● Exercises:
1. In the text on long-term disability insurance, reproduce the stretch from "Any occupation coverage" through "or customer service.", substituting "physician" for "surgeon".
2. According to the text on long-term disability insurance, which type of coverage provides the most liberal benefits?
3. Continue the text on long-term disability insurance from where it stops.

● Excerpt provided:
Long-term disability insurance policies often vary in how they define disability. The distinction is between whether an individual can still work in his or her own occupation versus any occupation following an injury or illness. A policy definition can affect available benefits.
If a surgeon loses the necessary use of his hands due to Parkinson’s disease he cannot continue in his own profession, but he may still be able to work in a hospital administration role. Depending on the type of long-term disability policy, the insurance company may deny benefits.
Own occupation policy
Own occupation coverage generally defines disability as the inability to perform the duties of an individual’s own occupation. For the surgeon, if he could no longer perform he should qualify for disability benefits. Own occupation coverage provides the most liberal benefits.
Any occupation coverage
Conversely, any occupation policies limit benefits by defining disability as the inability to perform the duties of any occupation. When determining whether benefits are available, earnings level, education and experience are often considered.
The surgeon from the initial example may not receive benefits under these policies, especially if he can still complete the administrative role, which requires a medical background and some familiarity with hospital procedures. In some cases, an insurance company may deny disability benefits to a professional because he or she could work in retail or customer service.

● Provided records:
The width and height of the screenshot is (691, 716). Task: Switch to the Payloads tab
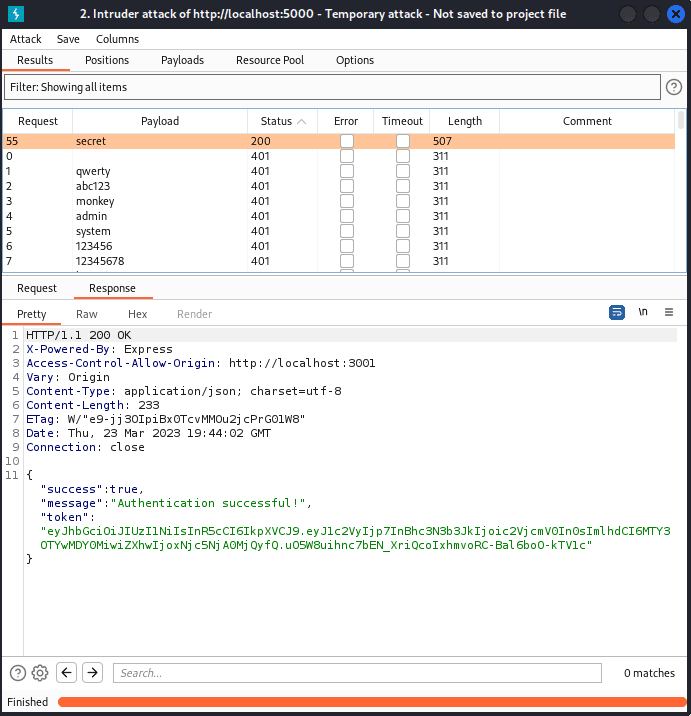[x=182, y=60]
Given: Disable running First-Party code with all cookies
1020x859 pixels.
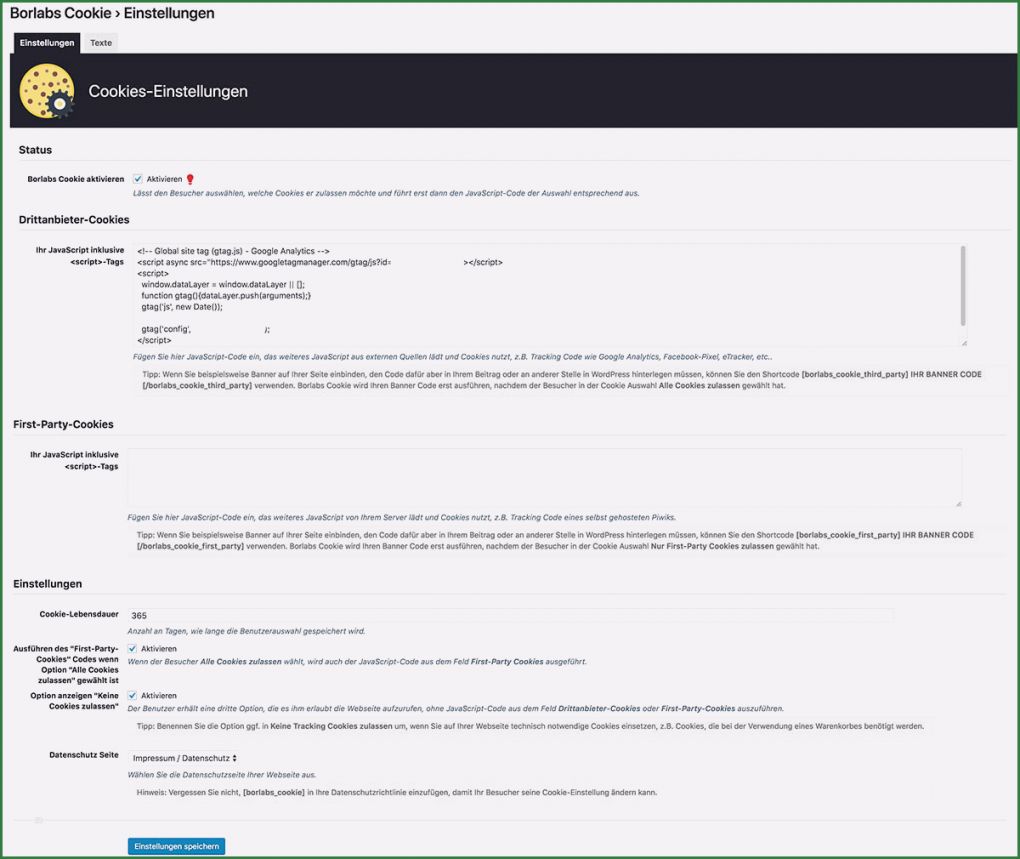Looking at the screenshot, I should point(132,649).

● Answers for each item:
1.
Any occupation coverage
Conversely, any occupation policies limit benefits by defining disability as the inability to perform the duties of any occupation. When determining whether benefits are available, earnings level, education and experience are often considered.
The physician from the initial example may not receive benefits under these policies, especially if he can still complete the administrative role, which requires a medical background and some familiarity with hospital procedures. In some cases, an insurance company may deny disability benefits to a professional because he or she could work in retail or customer service.

2. Own occupation coverage provides the most liberal benefits.

3.
Split coverage: a combination of the two types of coverage
Many employer-provided disability plans provide ERISA long-term disability coverage. The policy is a hybrid and starts with own occupation coverage for a certain period and then changes to any occupation. The initial time is often 24 months. In a split policy, it is beneficial to seek the counsel of an attorney to discuss whether you will remain disabled.
Some professionals seek out different positions when they feel they can no longer complete the duties of a current profession because of an illness or injury instead of filing for long-term disability. But if the disease causes further deterioration, benefits will be limited by the current position.
When an illness or injury interferes with your ability to perform your job, speak with a disability insurance attorney. In the case of a workplace injury, there could also be benefits available through workers’ compensation. The timing of a disability claim can be important and impact future earnings when you are unable to continue in your chosen field.